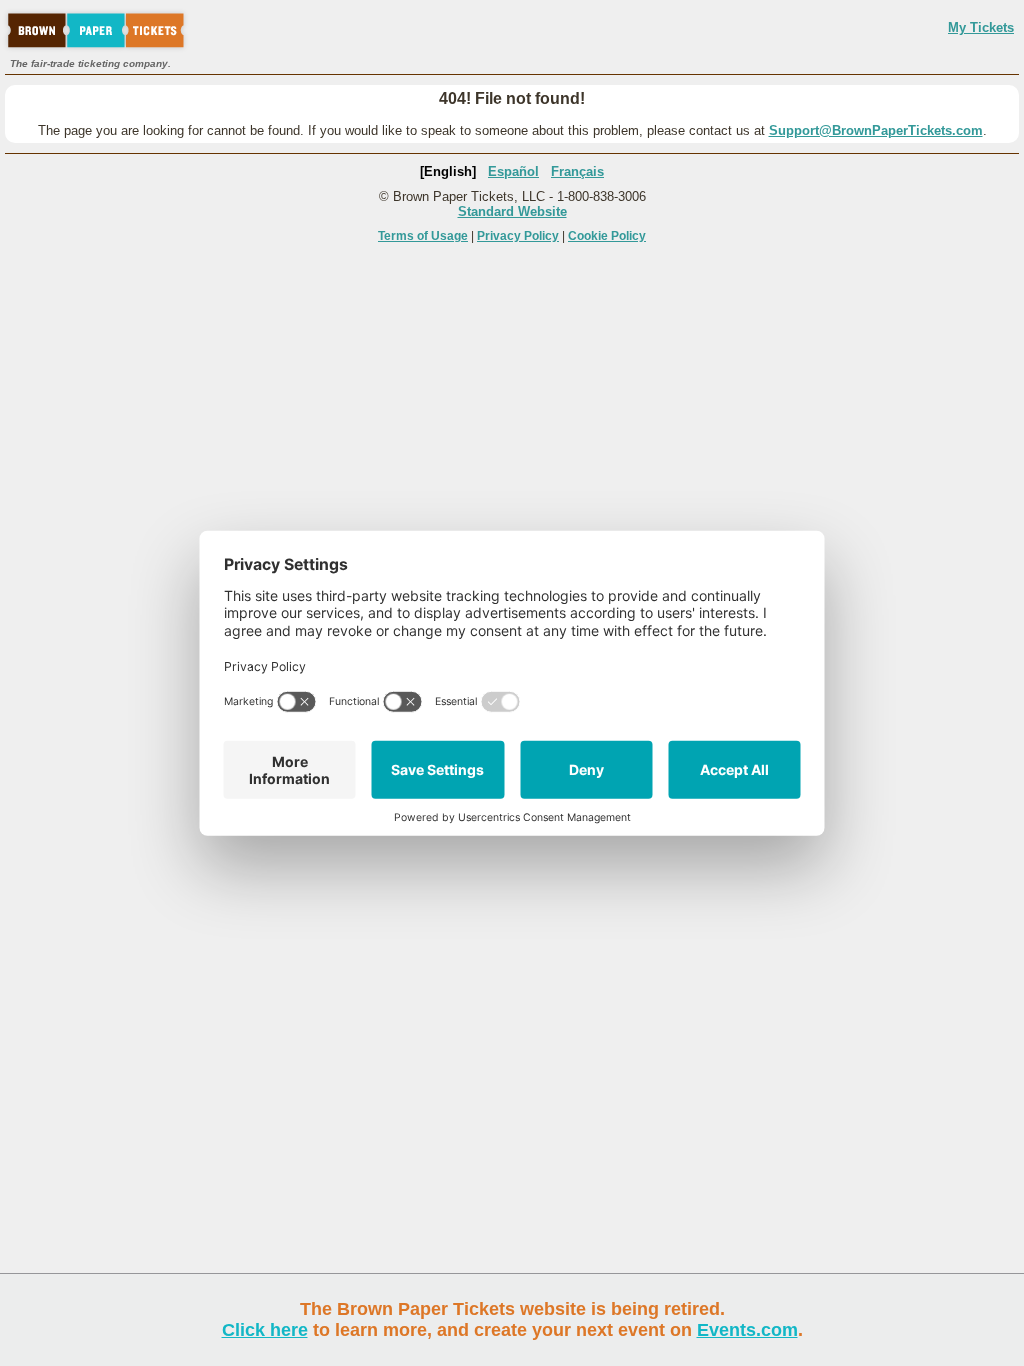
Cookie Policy (607, 236)
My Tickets (981, 27)
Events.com (747, 1330)
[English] (448, 171)
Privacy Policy (518, 236)
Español (513, 171)
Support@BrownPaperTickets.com (876, 130)
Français (577, 171)
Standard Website (512, 211)
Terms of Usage (423, 236)
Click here (265, 1330)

____________

▶ How to complete this task
Set down, unchanged, the line that contains "Español (513, 171)" together with every later line in the records, through the last one.

▶ Completed exercise
Español (513, 171)
Support@BrownPaperTickets.com (876, 130)
Français (577, 171)
Standard Website (512, 211)
Terms of Usage (423, 236)
Click here (265, 1330)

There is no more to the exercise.